Two South East landholders who had land compulsorily acquired for an environmental drain want to use their experiences to ensure a fair deal for other SA farmers into the future.
Farmer John Ratcliff, Taratap, near Kingston, and neighbours Debbie and Bruce Nulty are calling for a review of the state government’s Land Acquisition Act 1969, which covers land in the path of proposed public infrastructure such as roads, pipelines and drains.
Mr Ratcliff says the existing act is “outdated” with the majority of the land being under perpetual lease when it was enacted.
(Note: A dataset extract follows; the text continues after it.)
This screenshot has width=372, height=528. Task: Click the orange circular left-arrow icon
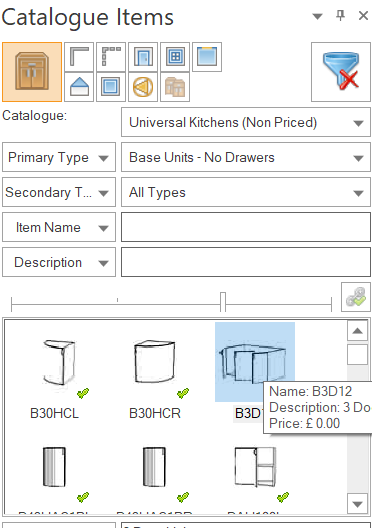tap(143, 87)
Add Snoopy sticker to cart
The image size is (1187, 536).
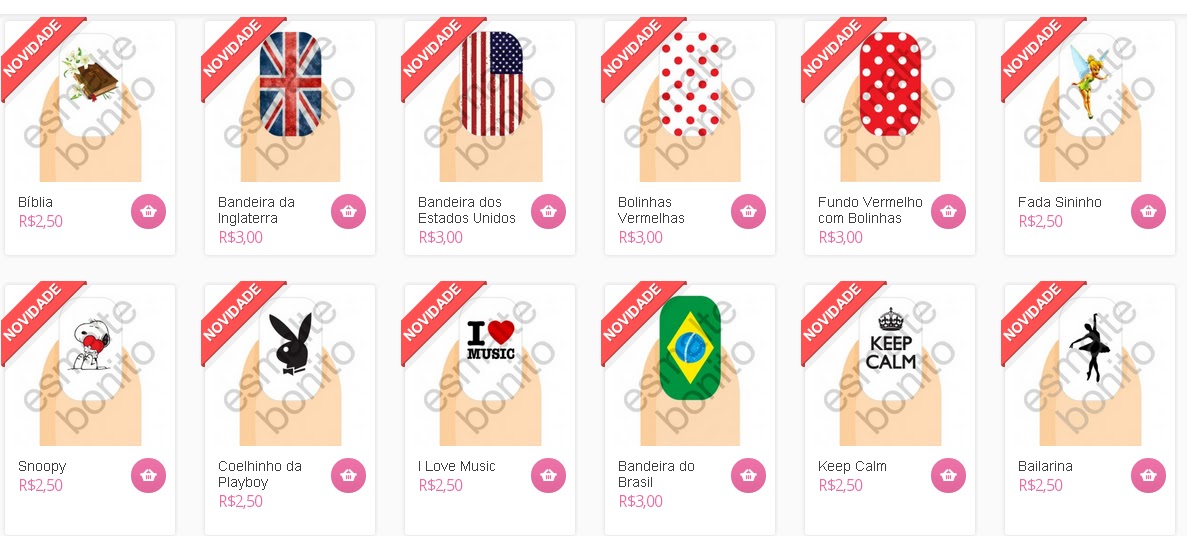[x=148, y=475]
Today most the state’s agricultural land is freehold by government decree.
He argues the act does not clearly address all the adverse impacts on landowners.
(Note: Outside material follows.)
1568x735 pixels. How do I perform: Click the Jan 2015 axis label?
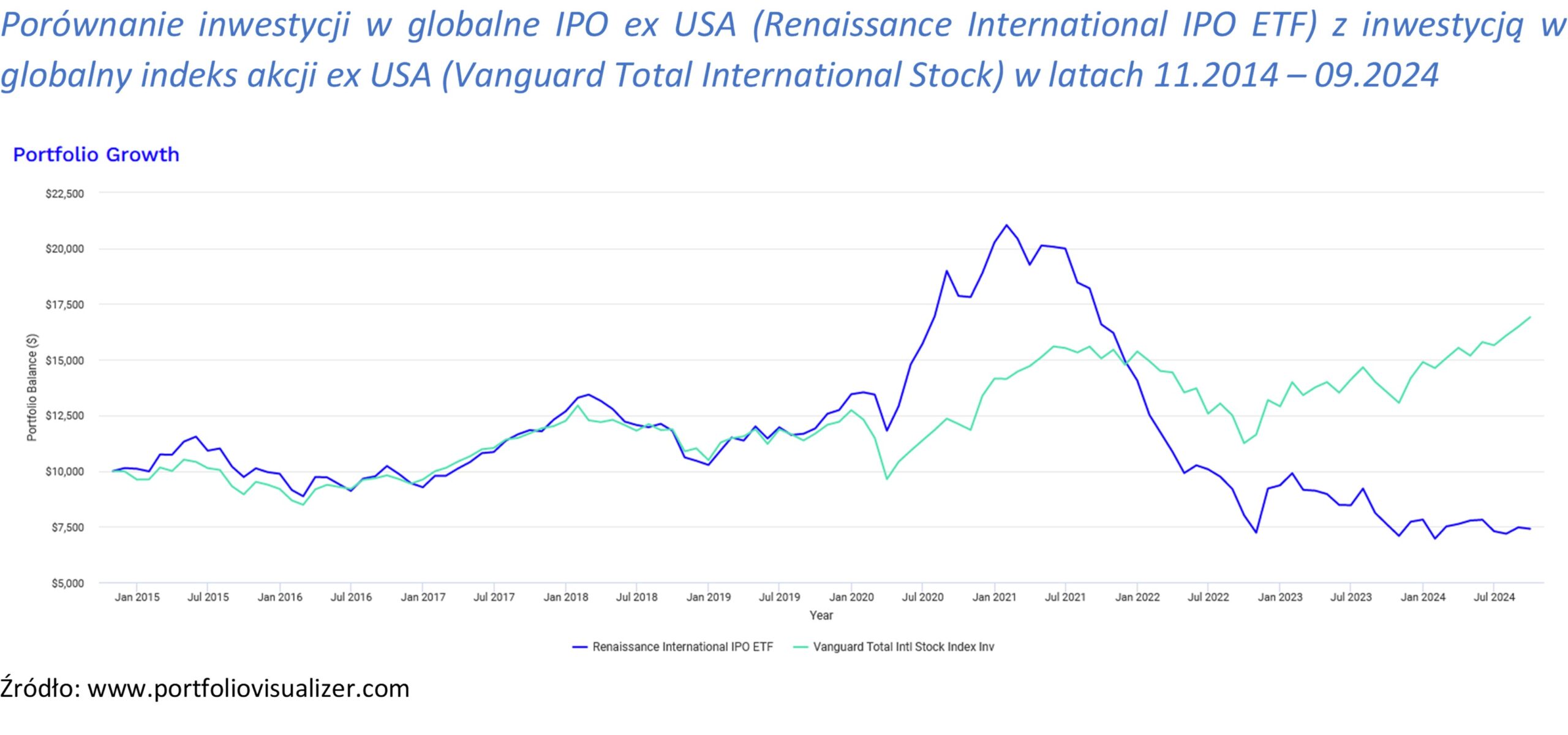coord(137,597)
At last month’s Livestock SA annual general meeting in Hahndorf, he put forward three motions which were all passed.
The first was to have the lobby group request a review of the government’s compulsory acquisition legislation and policies with a specific focus on the effect on farmland.
The second motion asks for Livestock SA to call upon the government to effectively communicate when caveats and/or easements are imposed on land and address biosecurity impacts, disturbances and disruptions.
In March 2016, Mr Ratcliff received a letter that 69 hectares of his land was to be compulsorily acquired for the $60 million South East Flows Restoration Project.
The 100-kilometre drain to divert SE water into the Coorong is nearing completion, but the Ratcliffs and Nultys are still negotiating compensation.
An independent valuer found an easement and caveat was over Mr Ratcliff’s land – something he was unaware of at the time.
“All acquisitions should be transparently explained by independent persons rather than any entity with a conflict of interest,” he said.
Mr Ratcliff’s third motion called for Livestock SA to petition the Australian Tax Office to clearly describe how capital gains tax operated in acquisition cases, and the income tax implications if livestock or equipment needed to be sold.
He says this is not clear at the moment.
He also believes a full economic analysis, which is publicly available, should be done before any project is given the green light, especially outlining lost agricultural productivity.
“Are there economic implications going forward for the local government or the state?”
Mrs Nulty strongly agrees on the need for greater consideration for agriculture and the requirements on farmers to produce safe food, in compulsory acquisition cases.
As a result of this acquisition, the Nultys’ two properties have been split in half to accommodate the environmental drain and she is especially concerned about how this will affect their ability to fulfil the requirements of the Livestock Production Assurance program.
Strict biosecurity requirements have been recently introduced and Mrs Nulty feels this drain presents potential risks to their livestock and livelihood with contractors accessing land during construction and the public corridor now running through their properties.
“Should this situation for which we have had no say in the matter impact on our ability to meet the requirements of the LPA program and our legal responsibility of producing clean, safe food?,” she said.
“Will we be assumed the perpetrator or the victim - all for a drain that we didn't ask for and has no direct benefit to us at this time?”
A state government spokesperson said the land for the SE Flows Restoration Project had been acquired in accordance with the Land Acquisition Act 1969.
“A fair equitable, transparent and justified acquisition process and independent valuation to determine market value for compensation amounts had been undertaken,” the spokesperson said.
Ten of 13 landholders had accepted their compensation offers and payments had been finalised.
The project continues to engage with the remaining three landholders to resolve the compensation matters.
Compulsory land acquisitions are complex, according to Mellor Olsson partner Tim Mellor, who encourages any affected landholders to seek legal advice.
Mr Mellor says landowners should be aware most of these costs, as well as other professional costs such as accounting fees, are covered by the government.
He has considerable experience dealing with acquisitions under the Land Acquisition Act 1969 but accepts further amendments could be beneficial.
“I accept that it is often done in a heavy handed and insensitive way by the authorities and it can be very upsetting, especially where that land has been held by someone for a long time,” he said. “Livestock SA would need to go to the government with specific areas it wants changed.”
Under existing law, the state government authority must issue a notice of intent to the landowner along with a “sufficient offer”.
The landholder has the right to object under property law but is rarely successful stopping a ‘public good’ project, with the negotiations becoming more about the value of the land.
Mr Mellor says farmers may also be able to argue injurious affection for further compensation if their businesses are negatively impacted long-term.
“Some people argue there should be a premium paid above the market value if someone’s land is taken away but there is an obvious concern that someone may hear about a development and buy up land in hope of doubling their money,” he said.